• **ACTIVITY**
Transcribe exactly the lines below that begin at the line with "Given: Click the Question Grid icon" and stop after the line with "Given: Start a", leaving out every picture.

───── GIVEN RECORDS ─────

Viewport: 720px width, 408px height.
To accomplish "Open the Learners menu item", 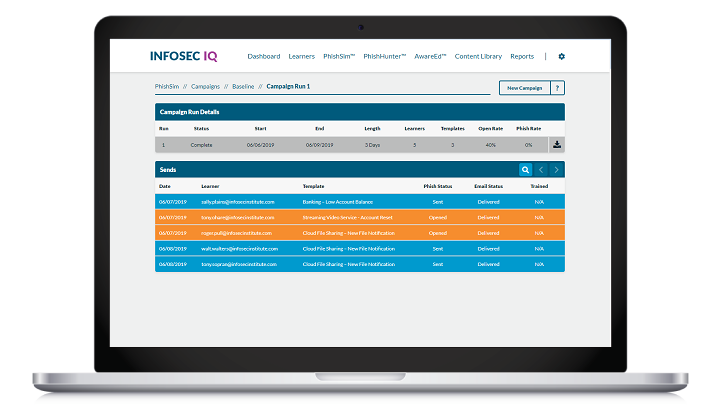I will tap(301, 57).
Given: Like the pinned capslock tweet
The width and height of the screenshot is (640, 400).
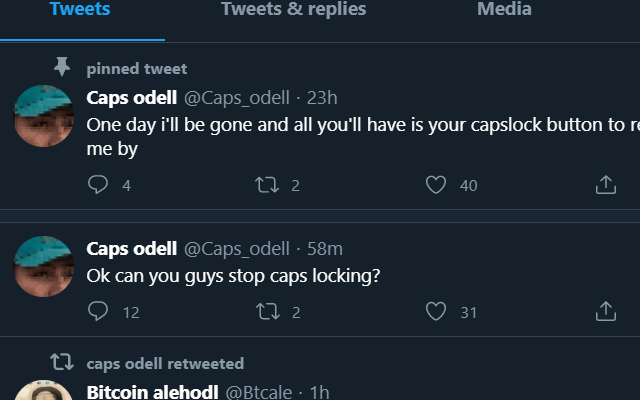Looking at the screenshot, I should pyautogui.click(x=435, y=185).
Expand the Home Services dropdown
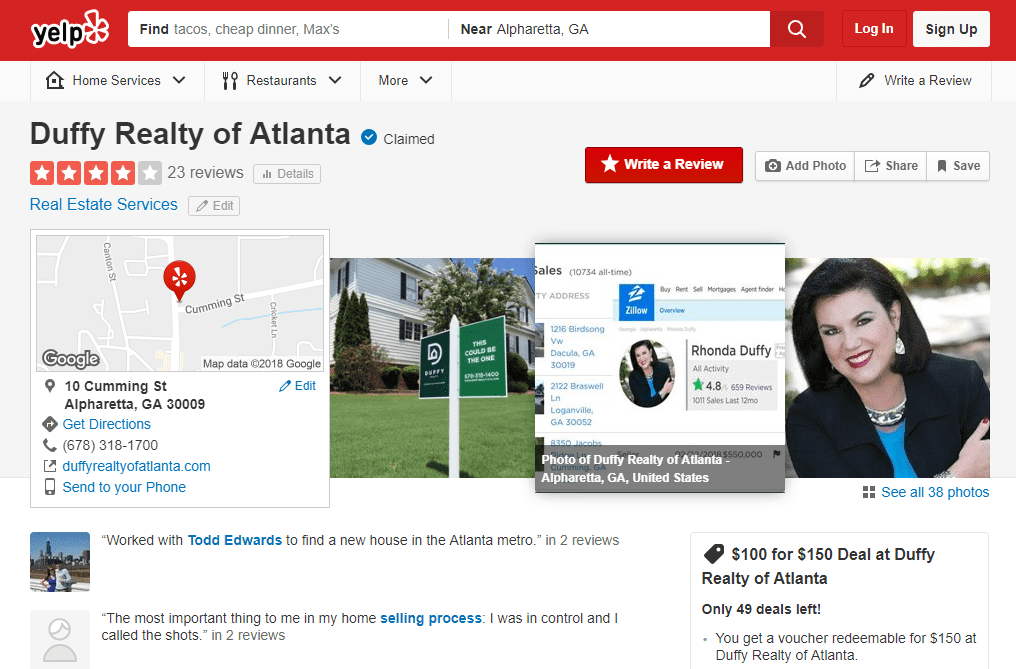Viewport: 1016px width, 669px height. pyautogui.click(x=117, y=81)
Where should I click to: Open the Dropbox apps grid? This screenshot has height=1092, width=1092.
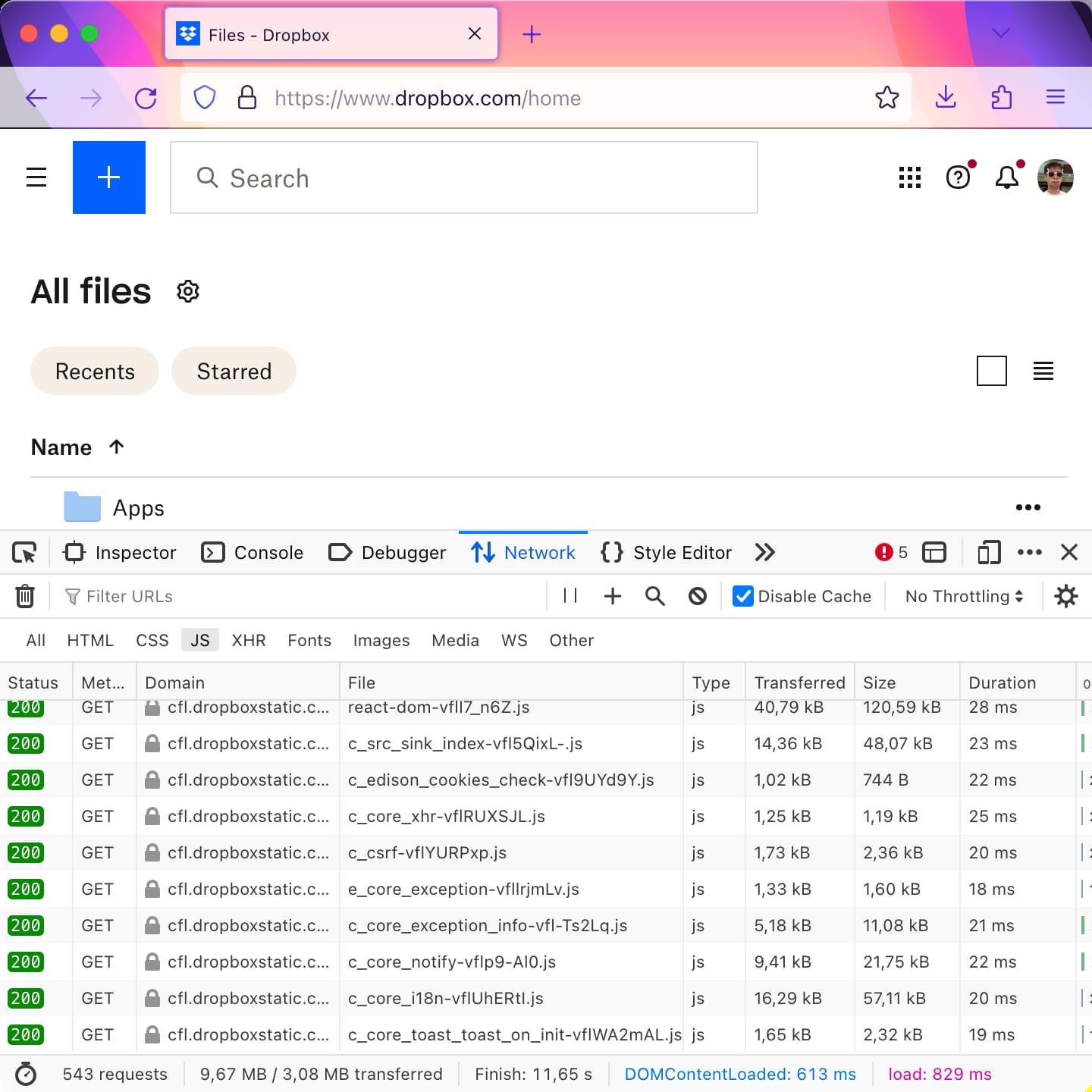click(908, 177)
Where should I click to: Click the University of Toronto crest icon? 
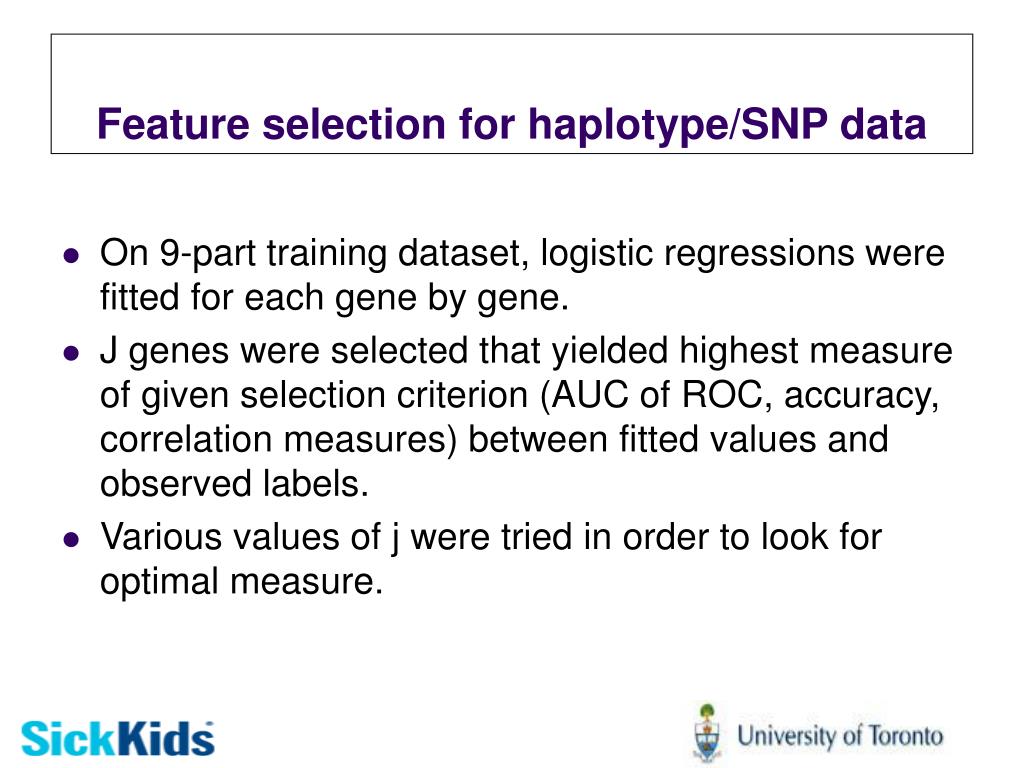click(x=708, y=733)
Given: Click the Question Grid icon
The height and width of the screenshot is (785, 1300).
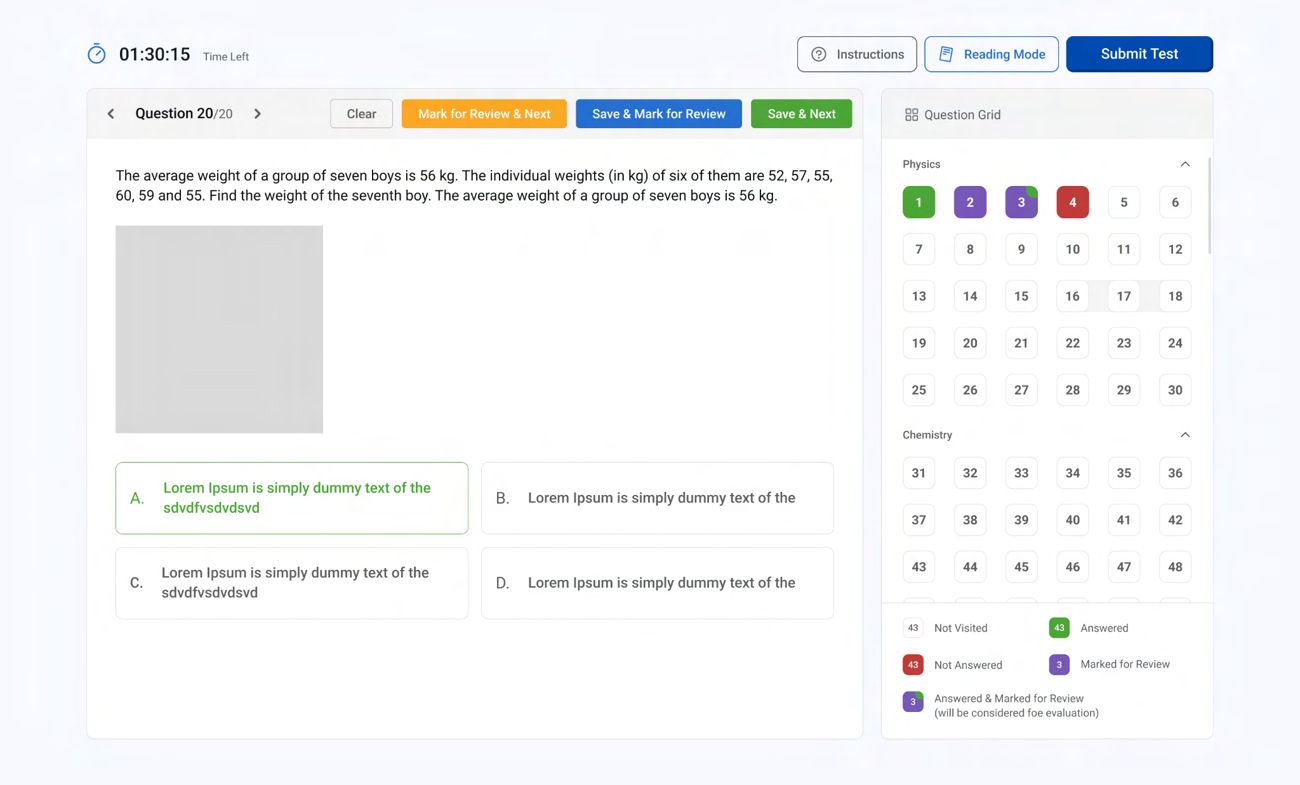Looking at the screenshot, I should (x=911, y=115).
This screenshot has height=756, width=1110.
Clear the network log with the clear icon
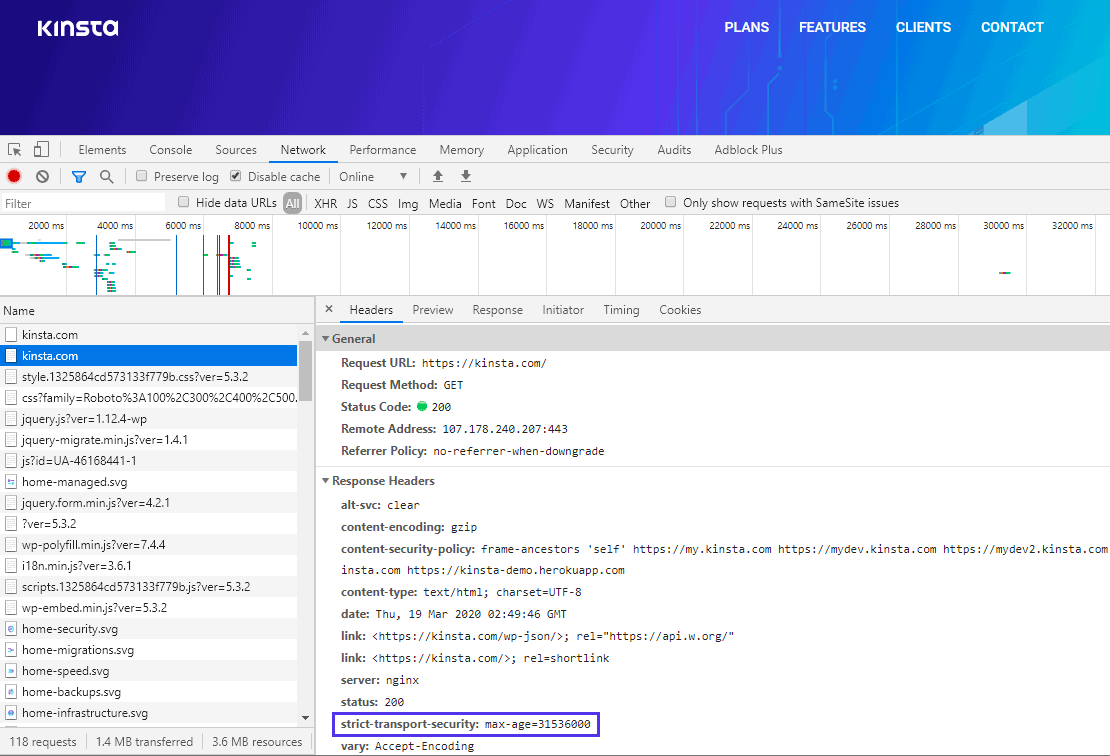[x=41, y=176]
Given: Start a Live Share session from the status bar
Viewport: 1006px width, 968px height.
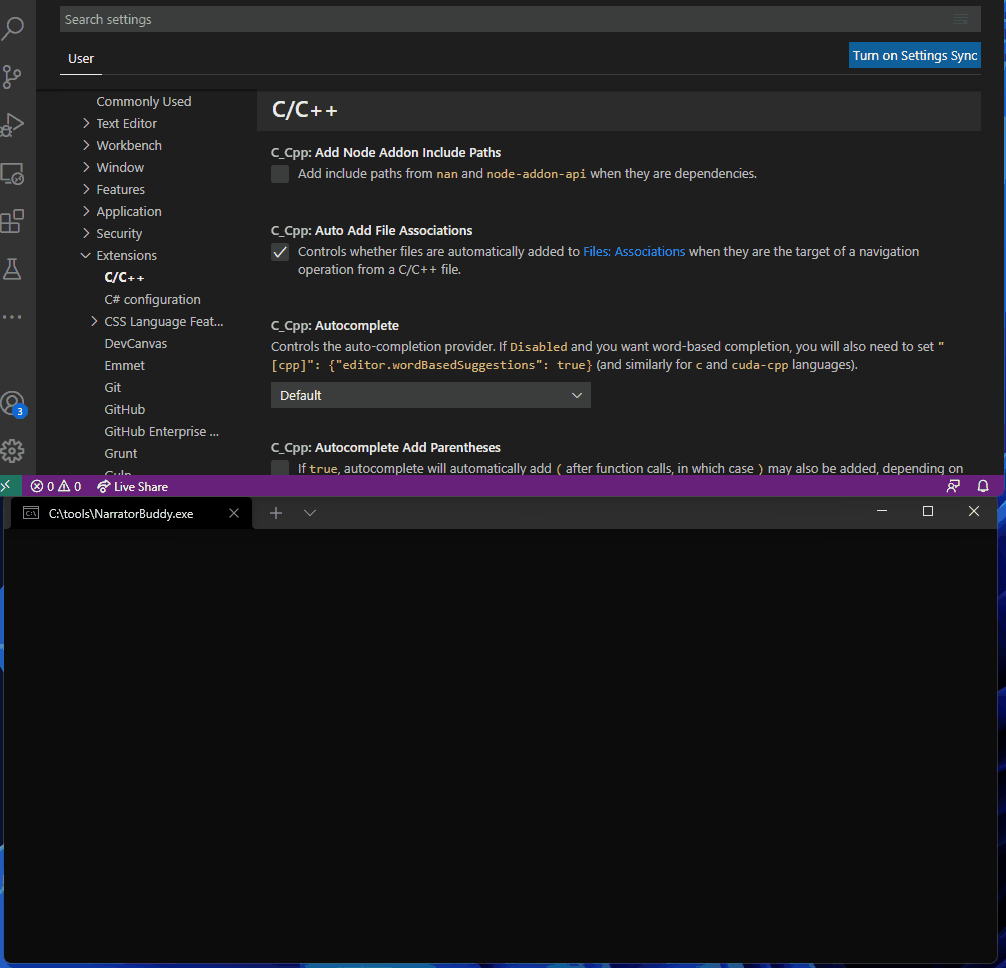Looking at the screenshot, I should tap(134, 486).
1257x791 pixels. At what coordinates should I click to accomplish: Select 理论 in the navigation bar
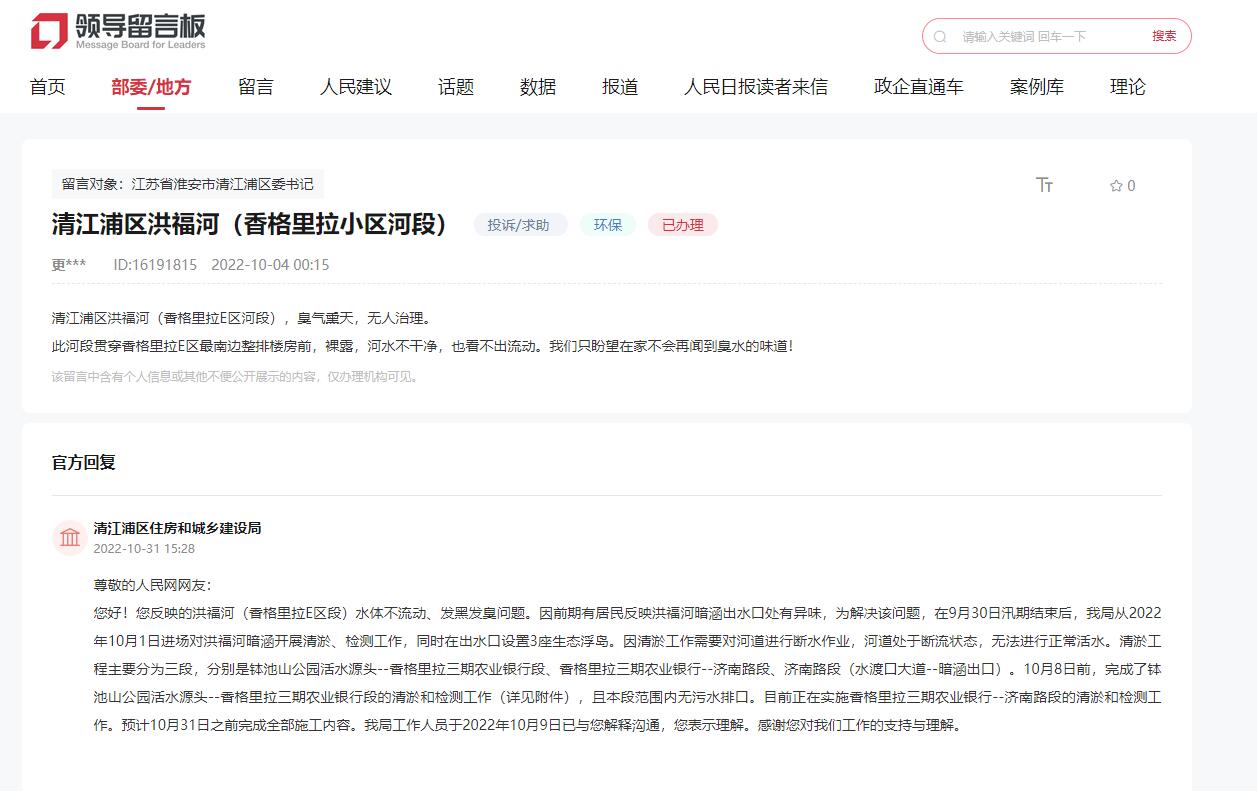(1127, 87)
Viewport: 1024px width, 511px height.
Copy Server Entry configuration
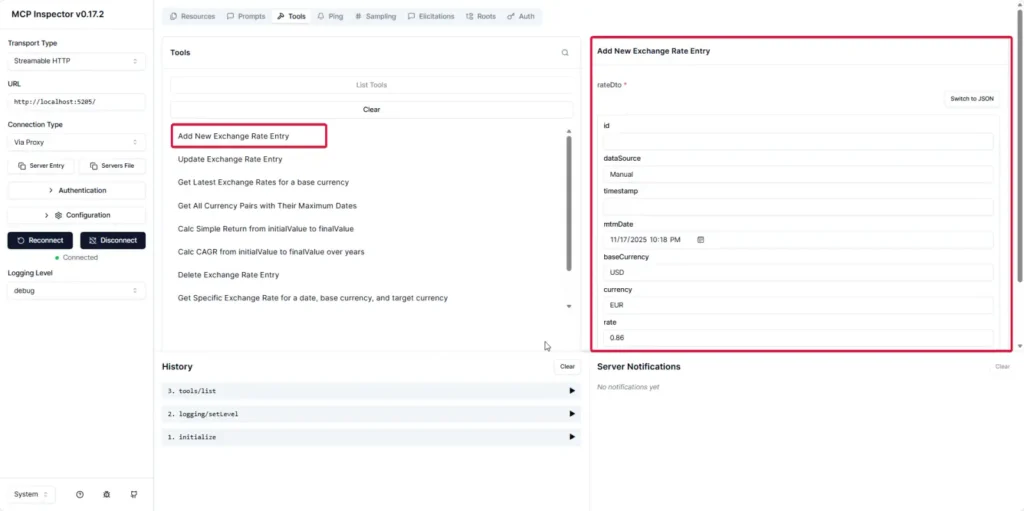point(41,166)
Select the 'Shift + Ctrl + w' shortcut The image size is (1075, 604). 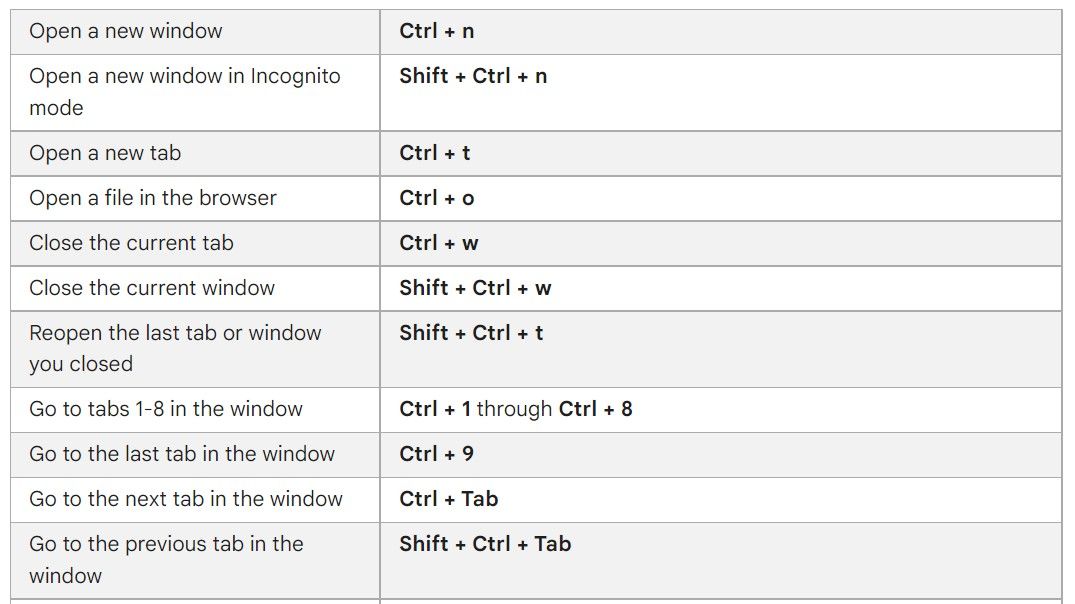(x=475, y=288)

─────

• **OUTPUT OF THE TASK**
Given: Click the Question Grid icon
The height and width of the screenshot is (785, 1300).
Looking at the screenshot, I should (x=911, y=115).
This screenshot has height=756, width=1110.
Clear the network log with the clear icon
[x=41, y=176]
Given: Start a Live Share session from the status bar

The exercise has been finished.